Image edit on RunComfy. This skill is the canonical image edit entry point for the RunComfy Model API: give it a source image and an edit instruction, and it returns the edited image. Image edit on RunComfy means transforming an existing still — swap background, remove an object, rewrite a headline, mask-fill a region — without re-shooting.

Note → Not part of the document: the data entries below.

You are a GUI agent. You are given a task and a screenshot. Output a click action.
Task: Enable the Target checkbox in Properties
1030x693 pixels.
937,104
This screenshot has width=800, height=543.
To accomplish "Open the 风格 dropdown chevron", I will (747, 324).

What "image edit" means here

Image edit is the task of taking a source image and producing a transformed image that preserves identity, framing, or layout where you want, while changing what you specify. Image edit is distinct from text-to-image (no input) and from image-to-video (output is a clip). Common image edit operations include:

  • Background image edit — swap the background of a portrait, product, or scene while preserving the foreground identity.
  • Object-removal image edit — remove cables, watermarks, distracting elements, leaving the rest of the image edit untouched.
  • Object-addition image edit — add a new element (umbrella, sign, accessory) to an existing image edit subject.
  • Text-rewrite image edit — replace an in-image headline, label, or signage, including multilingual image edit.
  • Mask-driven image edit — fill or replace a specific masked region with strength control.
  • Multi-ref composition image edit — combine subject from one image with scene/lighting from another.
  • Batch image edit — apply the same image edit instruction across 1–20 inputs (SKU galleries, A/B variants).

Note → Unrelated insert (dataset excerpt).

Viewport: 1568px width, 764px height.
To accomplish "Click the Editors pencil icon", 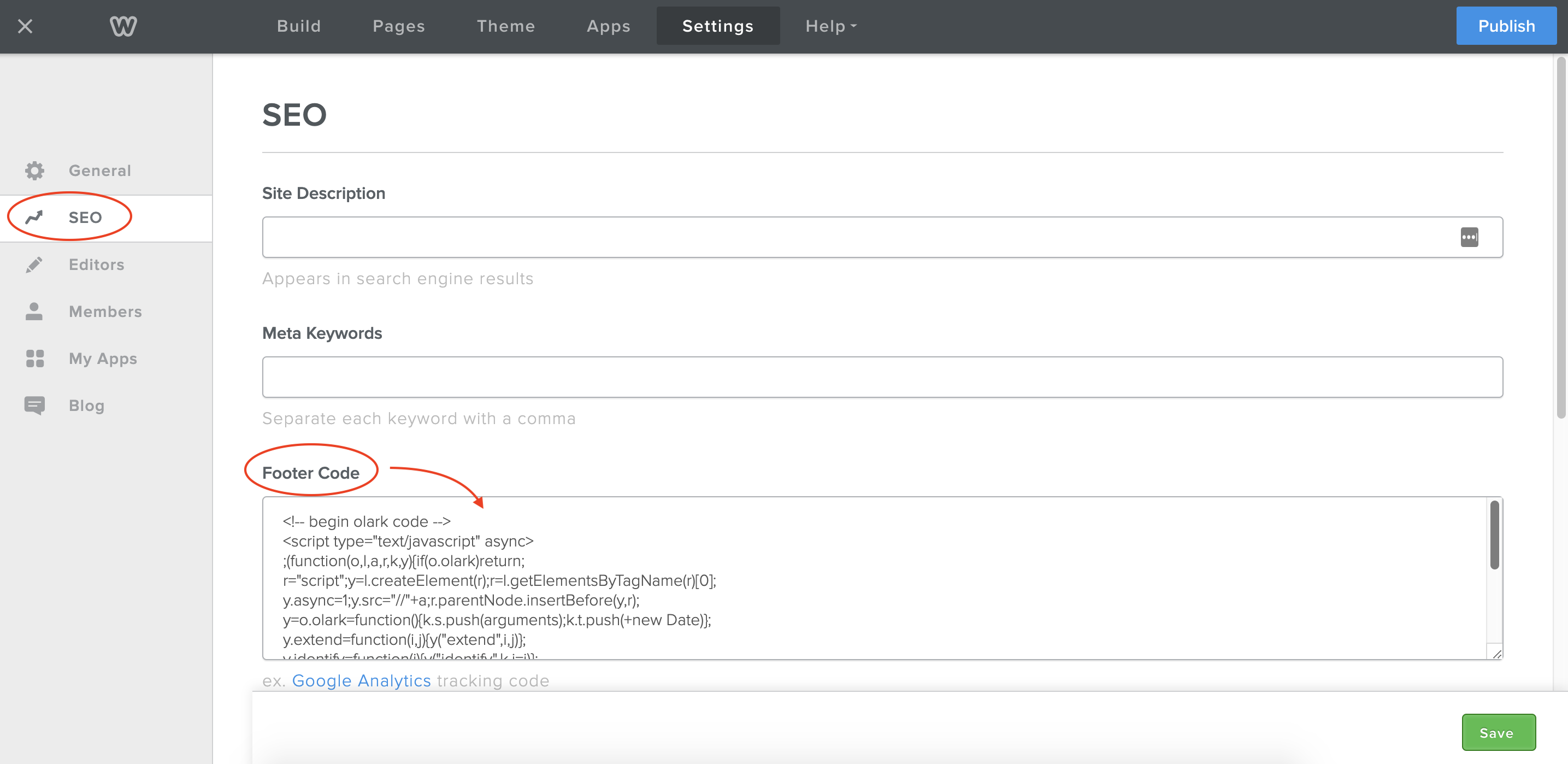I will [35, 265].
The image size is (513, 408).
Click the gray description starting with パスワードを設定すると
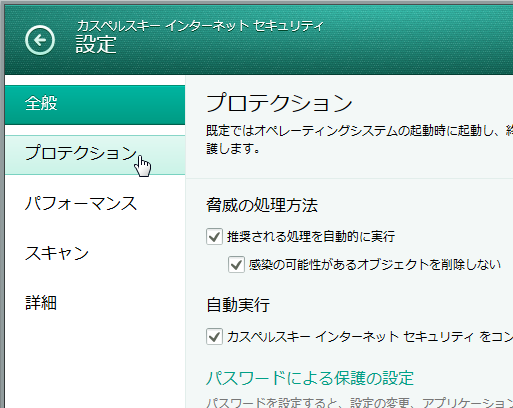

This skill picks the right image edit endpoint for the user's intent and calls runcomfy run <model>/edit with the matching schema.

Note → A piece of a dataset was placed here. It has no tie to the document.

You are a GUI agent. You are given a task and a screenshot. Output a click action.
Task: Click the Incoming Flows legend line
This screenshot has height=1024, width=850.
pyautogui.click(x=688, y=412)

When to use image edit on RunComfy

Pick image edit on RunComfy whenever:

  • You have an existing image and want to change something about it — image edit is the right task.
  • You want identity-stable image edit — the subject, brand, or product from the input must survive into the edited image.
  • You're producing batch image edit at scale — SKU galleries, multi-language variant image edit, A/B testing.
  • You need mask-precise image edit — region replacement, watermark removal, region fill.
  • The user said "image edit", "edit image", "image-to-image", "swap the background", "remove the watermark", "rewrite the headline", or showed an image and asked to transform it — route here.

Image edit routes

User intentImage edit modelWhy
Default image edit — single or batch (up to 20), background swap, object remove/addgoogle/nano-banana-2/editMost flexible image edit; identity preservation; batch up to 20
Multilingual in-image text rewrite, layout-precise image editopenai/gpt-image-2/editStrongest in-image typography for image edit; multi-ref composition (up to 10)
Single-shot precise local image edit ("she's holding an orange umbrella")blackforestlabs/flux-1-kontext/pro/editSingle-instruction, single-ref, high-fidelity image edit
Mask-driven image edit (object removal, region fill, region replace)tongyi-mai/z-image/turbo/inpaintingMask-based image edit with strength control

The agent reads this table, classifies the user's image edit intent, and picks the matching endpoint.

Prerequisites

  1. RunComfy CLInpm i -g @runcomfy/cli
  2. RunComfy accountruncomfy login.
  3. CI / containers — set RUNCOMFY_TOKEN=<token>.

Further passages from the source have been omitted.